February 26, 2018 / 9:58 AM / in 19 days

Ryanair pilot group calls for CEO O'Leary's resignation

DUBLIN (Reuters) - A pilot group that helped spearhead a staff revolt at Ryanair (RYA.I) last year has called on Chief Executive Michael O’Leary to resign in the latest sign of strains in staff relations at Europe’s largest low-cost airline.

FILE PHOTO: Ryanair CEO Michael O'Leary speaks during a news conference in Lisbon, Portugal February 21, 2018. REUTERS/Rafael Marchante

The European Employee Representative Council (EERC), an unofficial pan-European body set up last year by Ryanair pilots to mobilize for better conditions, said it believed large numbers of pilots were leaving and that O’Leary had failed to resolve the problem.

Ryanair rejected the letter, with Chief People Officer Eddie Wilson describing it as “bizarre” and “ridiculous”, adding that the airline had more than enough pilots to run its schedule.
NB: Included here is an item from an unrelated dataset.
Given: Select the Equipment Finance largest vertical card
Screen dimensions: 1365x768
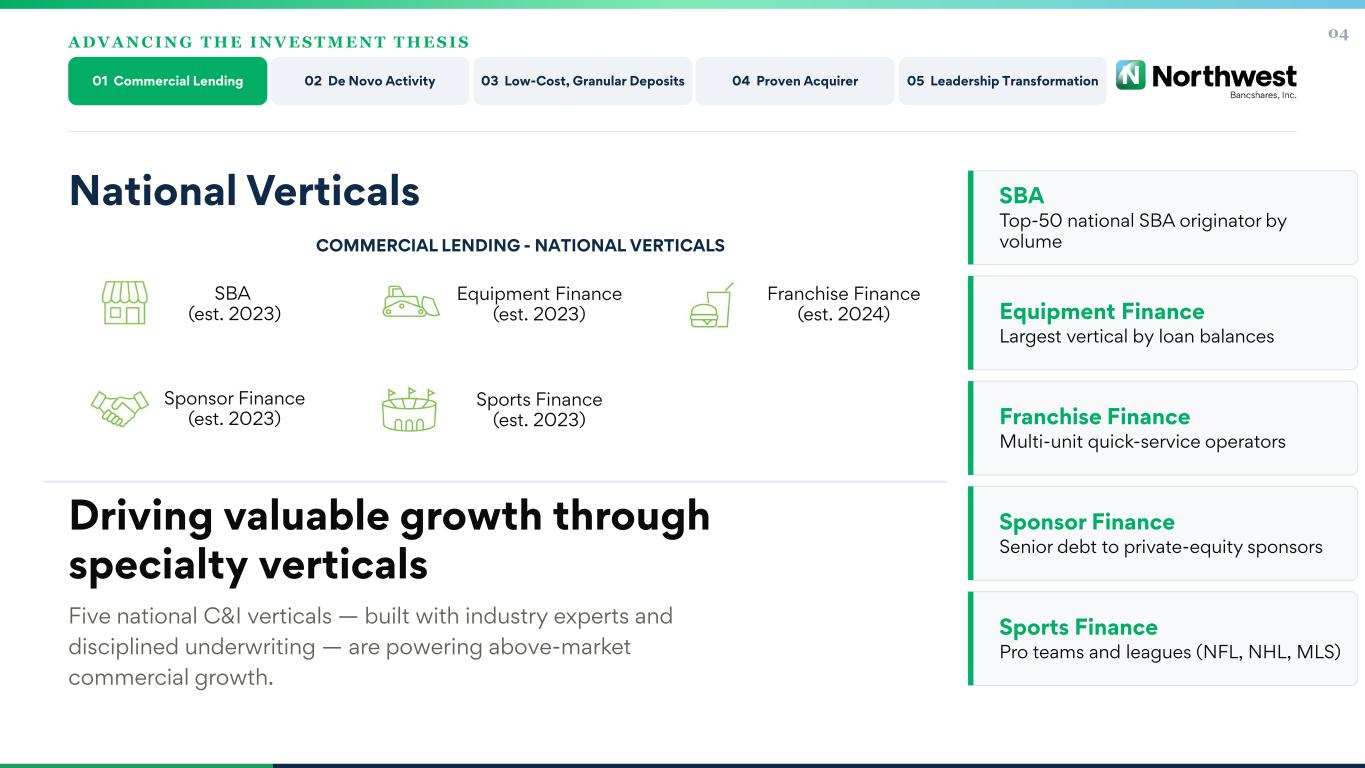Looking at the screenshot, I should pos(1163,323).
Several pilot unions have said that the EERC represents a significant number of the airline’s more than 4,000 pilots, but Ryanair management has repeatedly dismissed it as a front for “competitor pilot unions.”
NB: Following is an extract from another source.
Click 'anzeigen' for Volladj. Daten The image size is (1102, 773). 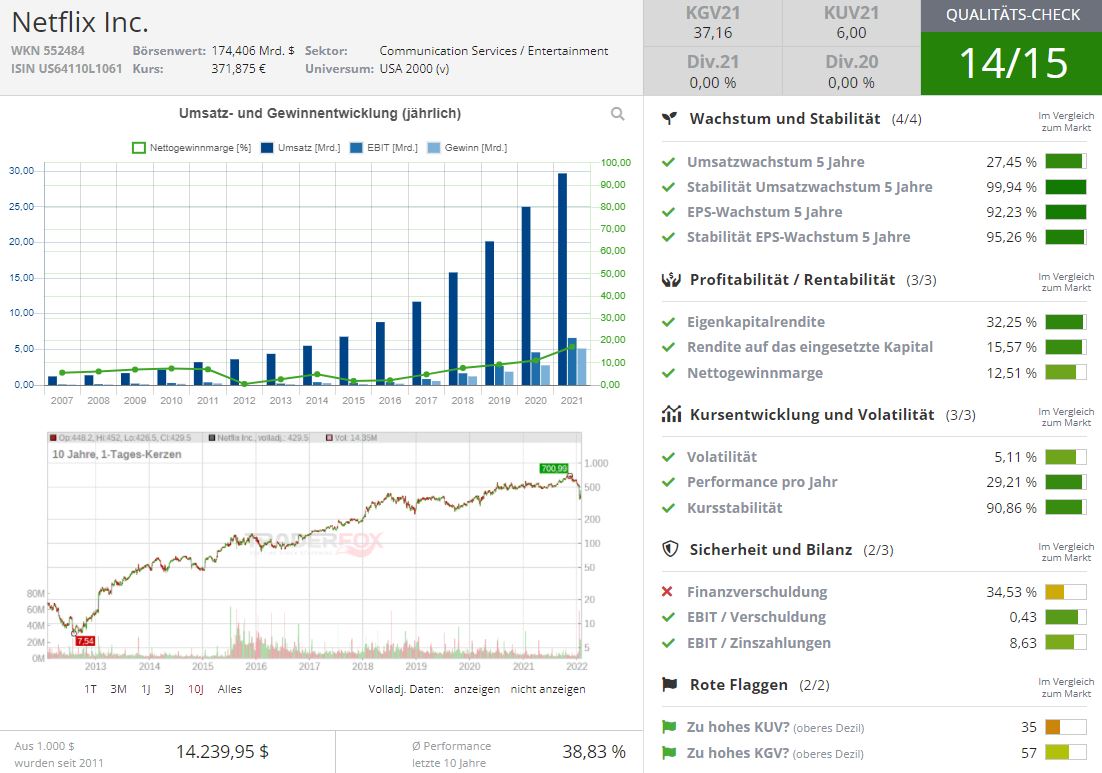pyautogui.click(x=476, y=689)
In a letter to O’Leary seen by Reuters, the EERC said that the number of pilots leaving the airline had not decreased since a shortage of standby pilots last year led the airline to cancel 20,000 flight and trim its growth plans.

Further cancellations are inevitable and O’Leary must resign for the situation to improve, the letter said: “Do the decent thing now and leave before you do any further damage.”

It repeated an offer to help convince pilots to work extra hours and said suggestions by Ryanair that strike action may be imminent as “alarmist.”

FILE PHOTO: Ryanair CEO Michael O'Leary speaks during a news conference in Lisbon, Portugal February 21, 2018. REUTERS/Rafael Marchante

Ryanair’s Wilson, speaking to journalists at a press conference in Dublin, said the rate of retention of pilots had “much improved” in recent months compared with the same period the previous year due to the pay offer.


The Irish airline, Europe’s largest low-cost carrier, averted widespread strikes ahead of Christmas by announcing plans to recognize pilots’ unions for the first time in its 32-year history.

    But talks with pilot unions to formalize union recognition and improved terms have stalled in recent weeks. While Ryanair says talks are ongoing in seven countries, only British union BALPA has signed a recognition agreement.

    Wilson said Ryanair was “almost there” in reaching agreement with the Italian pilot union, one of its three biggest markets, along with Britain and Spain.

    Wilson said 96 percent of pilots in Spain and 80 percent of pilots in Ireland were receiving a 20 percent pay increase that some unions have resisted on the grounds that the conditions of acceptance might undermine future talks.

    Ryanair is trying to find a pragmatic solution with unions in a “sweet spot” where staff conditions are improved, but that the airline’s pioneering low-cost model is not undermined, Wilson said.

    “The world isn’t going to change drastically beyond this model,” he said.